6–8-week-old female hFcRn mice (n = 4 (WT) or 5 (WT-YTE) independent biological replicates) were administered plasmids encoding the indicated DMAb cocktails (100 µg/animal) or rIgG cocktails (100 µg protein/animal; IP). a Individual serum levels (and group GM ± GSD) of the indicated DMAbs or rIgG mAbs are shown (n = 12). Group titers at each time point were compared using a two-tailed Mann–Whitney U test. P values indicated. Fold (x) difference in average titers between the indicated groups at D60 post-administration is depicted. b Neutralizing activity of all individual hFcRn serum samples (n = 4–5/group) against wildtype (USA-WA1/2020) or B.1.351 and B.1.617.2 variant pseudoviruses; neutralization curves against WA1−2020 (best-fit lines and individual data points derived from technical replicates) are shown, along with matched ID50s against other indicated variants. c Relative reactivity of pooled sera from hFcRn mice against recombinant B.1.1.529/BA.1 spike trimer.

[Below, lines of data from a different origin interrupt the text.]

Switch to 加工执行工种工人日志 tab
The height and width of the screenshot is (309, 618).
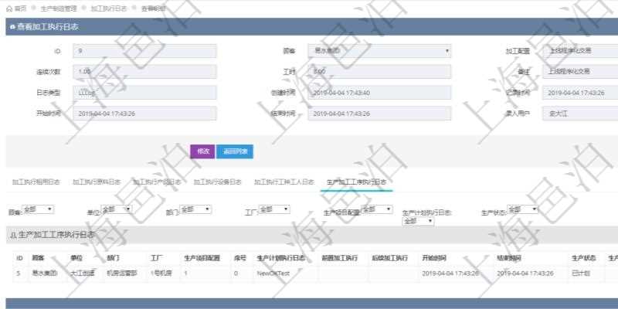point(284,182)
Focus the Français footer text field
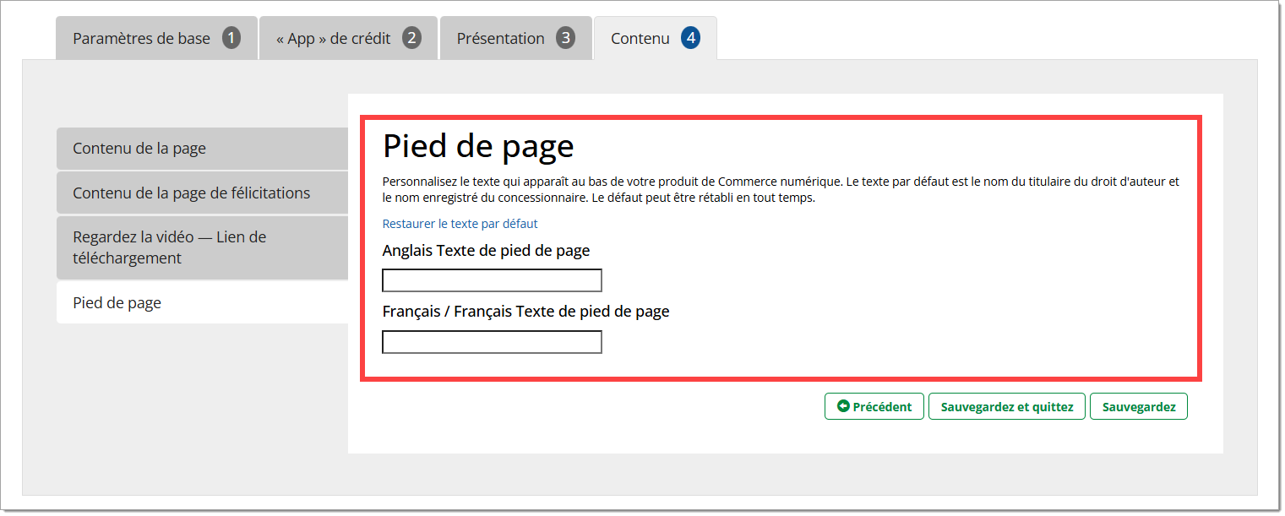1285x516 pixels. click(x=492, y=342)
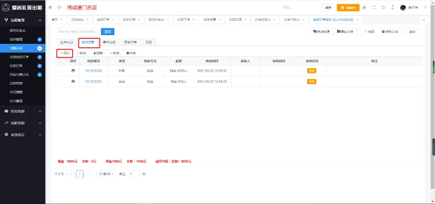Open notifications via the bell icon
435x204 pixels.
383,8
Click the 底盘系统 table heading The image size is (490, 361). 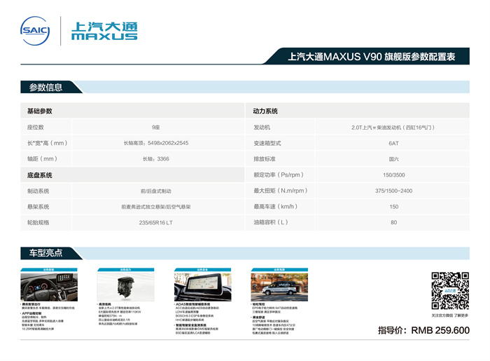40,175
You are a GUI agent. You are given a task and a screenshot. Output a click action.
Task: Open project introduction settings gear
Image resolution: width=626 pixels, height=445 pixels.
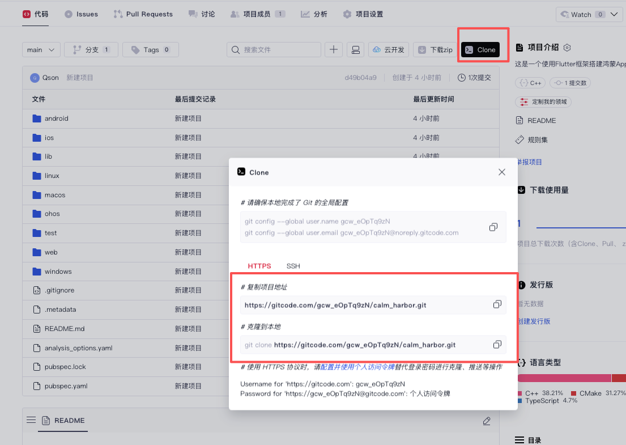pyautogui.click(x=568, y=48)

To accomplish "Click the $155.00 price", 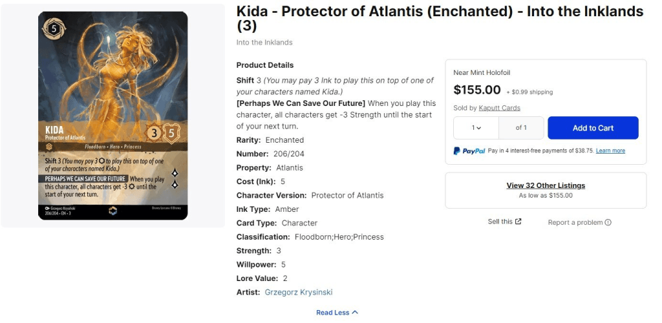I will pos(477,90).
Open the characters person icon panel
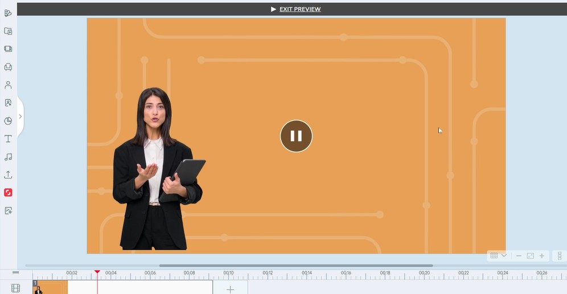This screenshot has height=294, width=567. [8, 85]
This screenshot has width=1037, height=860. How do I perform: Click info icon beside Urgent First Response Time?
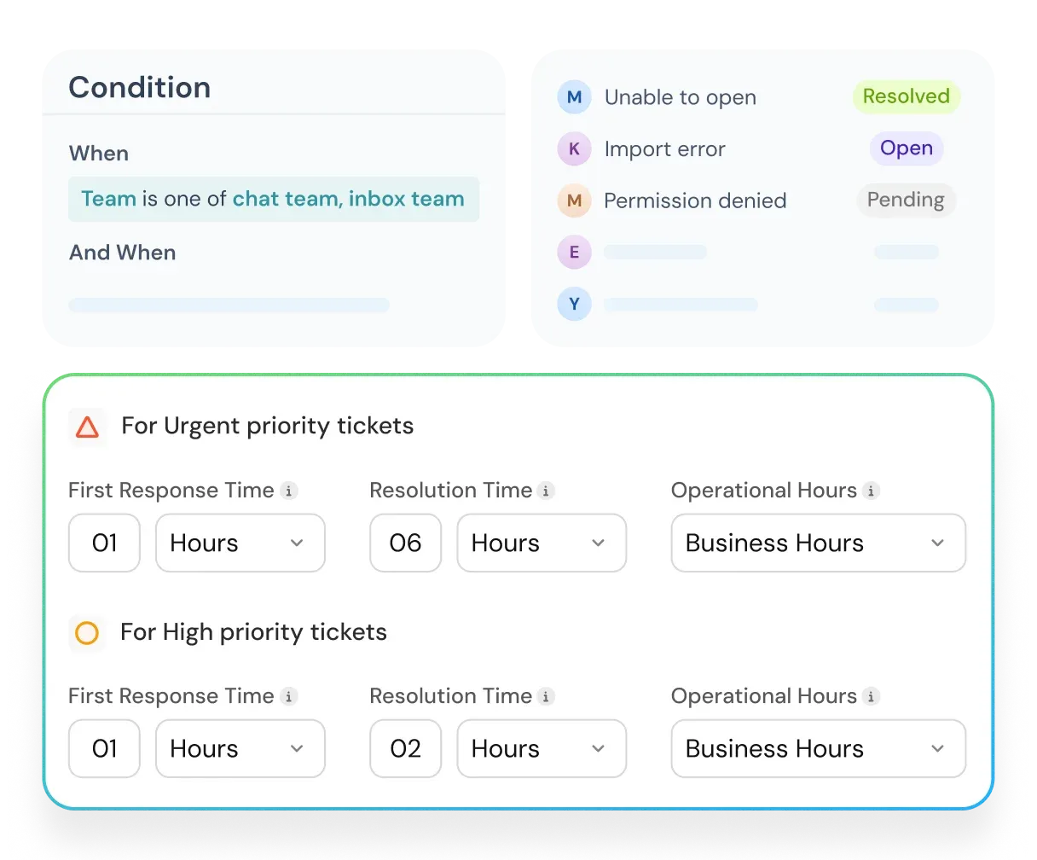[x=289, y=491]
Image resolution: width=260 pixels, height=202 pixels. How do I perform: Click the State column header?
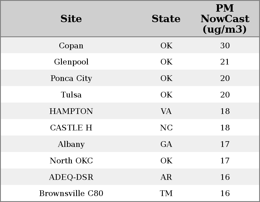(166, 19)
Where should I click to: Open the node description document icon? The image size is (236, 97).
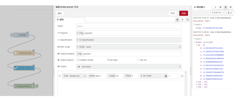click(182, 20)
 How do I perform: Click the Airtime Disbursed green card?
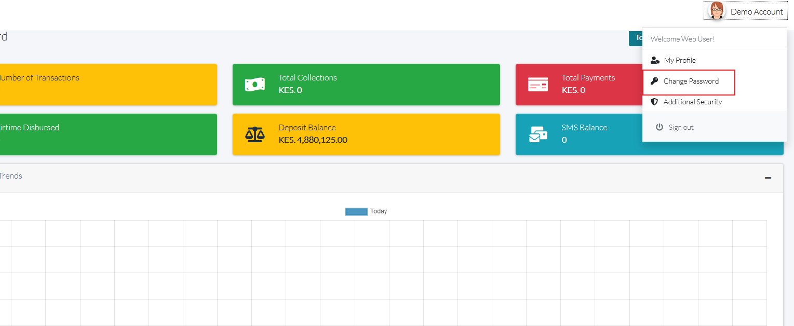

Average absorbance curves (OD450) displayed (derived from technical replicates). d–f Sera harvested from BALB/c mice expressing the DMAb WT(m3) cocktail was pooled for evaluation: d Relative reactivity against recombinant spike trimers from B.1.1.529/BA.1 or the parental D614G strains. Average absorbance curves (OD450) of each pool displayed (derived from technical replicates). Naïve serum was used as a control (gray). e-f Neutralizing activity of pooled sera (best-fit lines and individual data points derived from technical replicates) against e B.1.1.529/BA.1 or f B.1.1.529/BA.2 pseudotyped viruses. Calculated IC50 values displayed. Binding and neutralization data has been repeated in >2 independent assays. Source data are provided as a Source Data file.

Fig. 6. Cryo-EM in vivo-produced dFabs complexed with stabilized SARS-CoV-2 (WA1/2020) spike trimer.

a–c Cryo-EM density map of 2196 dFab (salmon) complexed to SARS-CoV-2 spike trimer (gray) with RBD indicated (blue). a Side view. b Top view. c Top view with dFab density removed. d–f Cryo-EM density map of 2196 (salmon) and 2130 (green) dFabs complexed to SARS-CoV-2 spike (gray); spike RBD indicated (blue). d Side view. e Top view. f Top view with dFab densities removed.

Fig. 7. Structural details of the diverse interactions between in vivo-produced dFabs and the SARS-CoV-2 (USA-WA1/2020) spike trimer.

a Structural overview of RBD (blue) in complex with both 2196 (V_L in pink; V_H in salmon) and 2130 dFabs (V_L in gold; V_H in green). b 2130 interactions with RBD main chain partners (CDRH3 T102 to RBD R346 peptide bond; RBD 346 to CDRH3 Y100 peptide bond; CDRH3 Y98 top to RBD V445 peptide bond; RBD N450 to CDRH3 Y100 peptide bond) and side chain partners (CHRL1 N30 to RBD S494 and CDRL1 to S30B to RBD 484E). c 2196 interactions with RBD (Q493 engages CDRH2 S54, RBD N481 engages CDRL1 Y32, RBD N487 engages CHRL3 D104 and RBD T478 engages CHRL3 D104). d, e 2130 interactions with RBD via hydrophobic interactions. d CDRL2 W50 packs against RBD G446, G447 and Y449. e CDRH3 G104-P105 packs against RBD L441 and P499. f, g 2196 interacts with RBD via hydrophobic interactions: f hydrophobic cage with RBD F486 formed by CDRL1 Y32, CDRL3 Y91 and W96, CDRH3 P95 and F106. g additional hydrophobic contacts include CDRH1 M30, CDRH2 G53 and RBD L455 and L456. h-i Cation-pi interactions between 2130 and RBD: h CDRL1 30F to RBD Y449. i CDRH3 Y98 to RBD K444.